El empresario en cuestión, con pocas semanas en el Perú, no lograba entender lo que pasaba: en un país relativamente pobre, sin equidad ni oportunidades para todos, en el que miles mueren por enfermedades previsibles y curables, donde los niños no acceden a educación y en el que todos los días se descubre un escándalo de corrupción ligado a autoridades que robaron inmensas sumas de dinero en una práctica que, según las pruebas, vienen desde el Virreinato hasta el siglo XXI.

En ese país, para su clase dirigente o dominante, el haber participado en robos es una situación humorística. No eran risas nerviosas y de vergüenza; parafraseando a algún empresario al que se lo escuché: “Yo no puse las reglas del mundo (o del país); solo vivo en él”.

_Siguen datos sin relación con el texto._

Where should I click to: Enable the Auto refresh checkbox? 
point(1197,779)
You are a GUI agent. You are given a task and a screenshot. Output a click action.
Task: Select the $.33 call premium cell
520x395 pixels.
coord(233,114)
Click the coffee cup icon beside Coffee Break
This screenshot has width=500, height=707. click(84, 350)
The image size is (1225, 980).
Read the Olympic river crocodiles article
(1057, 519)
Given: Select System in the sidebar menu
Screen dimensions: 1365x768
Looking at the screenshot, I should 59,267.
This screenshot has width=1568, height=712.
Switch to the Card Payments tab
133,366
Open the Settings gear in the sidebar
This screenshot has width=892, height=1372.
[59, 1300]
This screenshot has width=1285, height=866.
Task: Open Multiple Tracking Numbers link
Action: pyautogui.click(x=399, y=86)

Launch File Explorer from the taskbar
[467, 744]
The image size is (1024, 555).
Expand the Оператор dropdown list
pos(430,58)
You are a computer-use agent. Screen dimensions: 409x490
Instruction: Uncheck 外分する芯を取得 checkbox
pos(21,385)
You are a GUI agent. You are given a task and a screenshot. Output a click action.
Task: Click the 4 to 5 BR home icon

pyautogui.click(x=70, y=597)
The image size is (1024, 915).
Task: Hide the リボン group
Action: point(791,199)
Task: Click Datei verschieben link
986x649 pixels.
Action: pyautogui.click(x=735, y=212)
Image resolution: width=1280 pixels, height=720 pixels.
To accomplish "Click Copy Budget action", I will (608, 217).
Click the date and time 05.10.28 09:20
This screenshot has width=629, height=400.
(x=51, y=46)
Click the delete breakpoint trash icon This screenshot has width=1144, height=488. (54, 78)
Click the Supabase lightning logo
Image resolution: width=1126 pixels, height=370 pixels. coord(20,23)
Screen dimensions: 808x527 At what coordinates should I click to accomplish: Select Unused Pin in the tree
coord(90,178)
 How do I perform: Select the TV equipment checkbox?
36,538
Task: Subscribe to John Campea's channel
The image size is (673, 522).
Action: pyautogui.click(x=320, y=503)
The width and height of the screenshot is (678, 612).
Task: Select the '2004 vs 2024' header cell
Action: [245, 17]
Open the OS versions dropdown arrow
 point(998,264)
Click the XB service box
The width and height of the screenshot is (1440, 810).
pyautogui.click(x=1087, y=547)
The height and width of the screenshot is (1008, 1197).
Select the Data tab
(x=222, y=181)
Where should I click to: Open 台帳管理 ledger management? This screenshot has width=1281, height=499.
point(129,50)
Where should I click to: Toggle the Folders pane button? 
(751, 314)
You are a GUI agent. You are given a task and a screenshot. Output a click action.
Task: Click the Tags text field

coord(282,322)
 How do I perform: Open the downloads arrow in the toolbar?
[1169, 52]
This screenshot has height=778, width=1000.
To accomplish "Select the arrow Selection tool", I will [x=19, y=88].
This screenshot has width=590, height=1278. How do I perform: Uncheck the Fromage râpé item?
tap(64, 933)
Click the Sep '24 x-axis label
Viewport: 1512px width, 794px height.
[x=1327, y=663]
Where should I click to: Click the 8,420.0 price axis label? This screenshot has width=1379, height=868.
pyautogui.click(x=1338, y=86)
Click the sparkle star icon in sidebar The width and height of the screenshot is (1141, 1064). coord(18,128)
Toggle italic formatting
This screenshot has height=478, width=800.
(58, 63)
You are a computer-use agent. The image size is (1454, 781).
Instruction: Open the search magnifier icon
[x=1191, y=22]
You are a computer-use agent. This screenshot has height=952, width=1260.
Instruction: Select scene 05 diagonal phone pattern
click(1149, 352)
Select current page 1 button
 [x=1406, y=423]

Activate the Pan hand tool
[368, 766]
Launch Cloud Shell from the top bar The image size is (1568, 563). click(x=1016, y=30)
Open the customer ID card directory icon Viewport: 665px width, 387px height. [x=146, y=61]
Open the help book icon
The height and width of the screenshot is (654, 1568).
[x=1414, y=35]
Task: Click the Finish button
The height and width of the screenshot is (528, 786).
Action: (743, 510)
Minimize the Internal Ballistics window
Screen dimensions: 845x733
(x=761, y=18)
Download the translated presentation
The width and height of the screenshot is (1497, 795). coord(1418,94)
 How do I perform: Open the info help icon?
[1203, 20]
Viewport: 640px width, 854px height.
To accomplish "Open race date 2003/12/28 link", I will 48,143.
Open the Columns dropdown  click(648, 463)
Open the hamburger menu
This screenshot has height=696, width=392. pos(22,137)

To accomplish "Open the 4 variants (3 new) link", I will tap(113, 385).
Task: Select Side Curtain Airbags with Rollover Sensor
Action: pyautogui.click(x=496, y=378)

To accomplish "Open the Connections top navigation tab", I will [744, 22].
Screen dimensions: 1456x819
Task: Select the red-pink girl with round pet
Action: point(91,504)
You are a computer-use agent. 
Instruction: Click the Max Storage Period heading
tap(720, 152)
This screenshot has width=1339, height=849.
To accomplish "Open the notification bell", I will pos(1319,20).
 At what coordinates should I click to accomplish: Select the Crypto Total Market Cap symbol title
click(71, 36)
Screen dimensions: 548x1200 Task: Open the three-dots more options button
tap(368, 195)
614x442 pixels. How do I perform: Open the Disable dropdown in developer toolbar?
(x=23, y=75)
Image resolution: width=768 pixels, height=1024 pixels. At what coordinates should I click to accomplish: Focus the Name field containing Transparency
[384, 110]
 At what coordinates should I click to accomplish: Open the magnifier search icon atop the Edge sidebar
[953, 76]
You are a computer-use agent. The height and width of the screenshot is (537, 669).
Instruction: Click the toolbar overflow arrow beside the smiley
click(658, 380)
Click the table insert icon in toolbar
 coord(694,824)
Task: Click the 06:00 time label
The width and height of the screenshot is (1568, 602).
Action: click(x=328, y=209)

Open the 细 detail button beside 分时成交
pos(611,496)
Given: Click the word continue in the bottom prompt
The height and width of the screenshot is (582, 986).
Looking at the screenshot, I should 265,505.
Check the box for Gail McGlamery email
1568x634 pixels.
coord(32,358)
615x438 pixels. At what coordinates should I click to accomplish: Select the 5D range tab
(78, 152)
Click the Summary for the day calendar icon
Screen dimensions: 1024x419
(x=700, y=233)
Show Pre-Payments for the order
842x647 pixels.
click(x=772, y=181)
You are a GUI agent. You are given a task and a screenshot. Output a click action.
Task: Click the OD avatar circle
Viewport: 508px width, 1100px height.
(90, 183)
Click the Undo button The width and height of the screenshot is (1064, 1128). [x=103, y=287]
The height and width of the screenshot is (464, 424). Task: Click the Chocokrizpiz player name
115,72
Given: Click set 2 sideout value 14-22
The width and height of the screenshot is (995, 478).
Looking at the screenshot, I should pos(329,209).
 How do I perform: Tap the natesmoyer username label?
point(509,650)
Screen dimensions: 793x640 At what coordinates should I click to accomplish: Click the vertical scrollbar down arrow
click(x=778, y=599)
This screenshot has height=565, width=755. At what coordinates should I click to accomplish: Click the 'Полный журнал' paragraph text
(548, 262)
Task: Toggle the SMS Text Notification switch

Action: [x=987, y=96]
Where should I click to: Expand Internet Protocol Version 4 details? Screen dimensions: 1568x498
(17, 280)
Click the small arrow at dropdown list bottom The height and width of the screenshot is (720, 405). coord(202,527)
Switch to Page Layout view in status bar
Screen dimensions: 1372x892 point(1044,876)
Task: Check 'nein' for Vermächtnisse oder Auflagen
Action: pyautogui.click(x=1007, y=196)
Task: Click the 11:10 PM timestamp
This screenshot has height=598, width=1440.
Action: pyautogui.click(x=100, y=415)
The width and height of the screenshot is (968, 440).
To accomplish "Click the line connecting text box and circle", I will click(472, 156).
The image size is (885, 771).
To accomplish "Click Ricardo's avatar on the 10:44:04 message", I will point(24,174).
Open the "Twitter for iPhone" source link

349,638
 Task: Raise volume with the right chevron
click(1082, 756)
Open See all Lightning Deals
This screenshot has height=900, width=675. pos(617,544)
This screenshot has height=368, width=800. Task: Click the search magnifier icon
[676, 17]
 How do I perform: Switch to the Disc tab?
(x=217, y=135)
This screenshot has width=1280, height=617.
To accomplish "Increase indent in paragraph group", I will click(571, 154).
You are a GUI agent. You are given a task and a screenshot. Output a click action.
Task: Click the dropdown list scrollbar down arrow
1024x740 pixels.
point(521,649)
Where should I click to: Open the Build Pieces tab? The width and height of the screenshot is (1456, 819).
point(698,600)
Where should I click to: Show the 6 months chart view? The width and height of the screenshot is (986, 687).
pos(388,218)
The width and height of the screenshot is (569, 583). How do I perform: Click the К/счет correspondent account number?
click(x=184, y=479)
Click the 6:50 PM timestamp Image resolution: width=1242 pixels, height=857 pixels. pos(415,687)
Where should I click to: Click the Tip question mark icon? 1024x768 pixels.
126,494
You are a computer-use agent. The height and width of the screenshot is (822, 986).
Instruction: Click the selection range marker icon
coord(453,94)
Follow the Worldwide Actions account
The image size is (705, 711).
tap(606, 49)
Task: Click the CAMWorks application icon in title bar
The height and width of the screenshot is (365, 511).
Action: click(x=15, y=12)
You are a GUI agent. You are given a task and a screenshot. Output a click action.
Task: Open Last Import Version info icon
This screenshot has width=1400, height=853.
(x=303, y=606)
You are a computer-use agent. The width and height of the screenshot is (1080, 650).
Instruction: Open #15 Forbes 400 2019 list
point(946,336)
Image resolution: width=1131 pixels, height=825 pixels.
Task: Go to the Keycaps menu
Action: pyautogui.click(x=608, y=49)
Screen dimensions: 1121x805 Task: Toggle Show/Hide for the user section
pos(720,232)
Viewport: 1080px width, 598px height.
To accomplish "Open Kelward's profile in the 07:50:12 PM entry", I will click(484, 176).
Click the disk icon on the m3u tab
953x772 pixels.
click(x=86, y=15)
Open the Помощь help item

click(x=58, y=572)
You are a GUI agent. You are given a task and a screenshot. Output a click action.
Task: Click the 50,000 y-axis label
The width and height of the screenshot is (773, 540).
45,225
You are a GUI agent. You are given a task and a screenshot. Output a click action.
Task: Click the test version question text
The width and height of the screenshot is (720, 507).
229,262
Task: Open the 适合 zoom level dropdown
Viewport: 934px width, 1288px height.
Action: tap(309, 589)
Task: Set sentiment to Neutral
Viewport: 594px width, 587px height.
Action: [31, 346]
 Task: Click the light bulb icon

Yo me pregunto: ¿Qué podemos esperar de esa generación empresarial? ¿Renunciarán sus hijos (millennials y premillennials) a sus privilegios, para pensar y actuar distinto? ¿O es que será necesario que para que reflexionen pasen sus padres una temporada en la cárcel y que sientan miedo de recibir coimas o favores ilegales? No el miedo a dios (que muchos fueron a colegios religiosos y van a misa y comulgan cada semana), sino el miedo a algo más burdo, cercano y terrenal.

Que finalmente se convierte en darte cuenta de que “eres mortal”... aunque vayas a España o pidas asilo.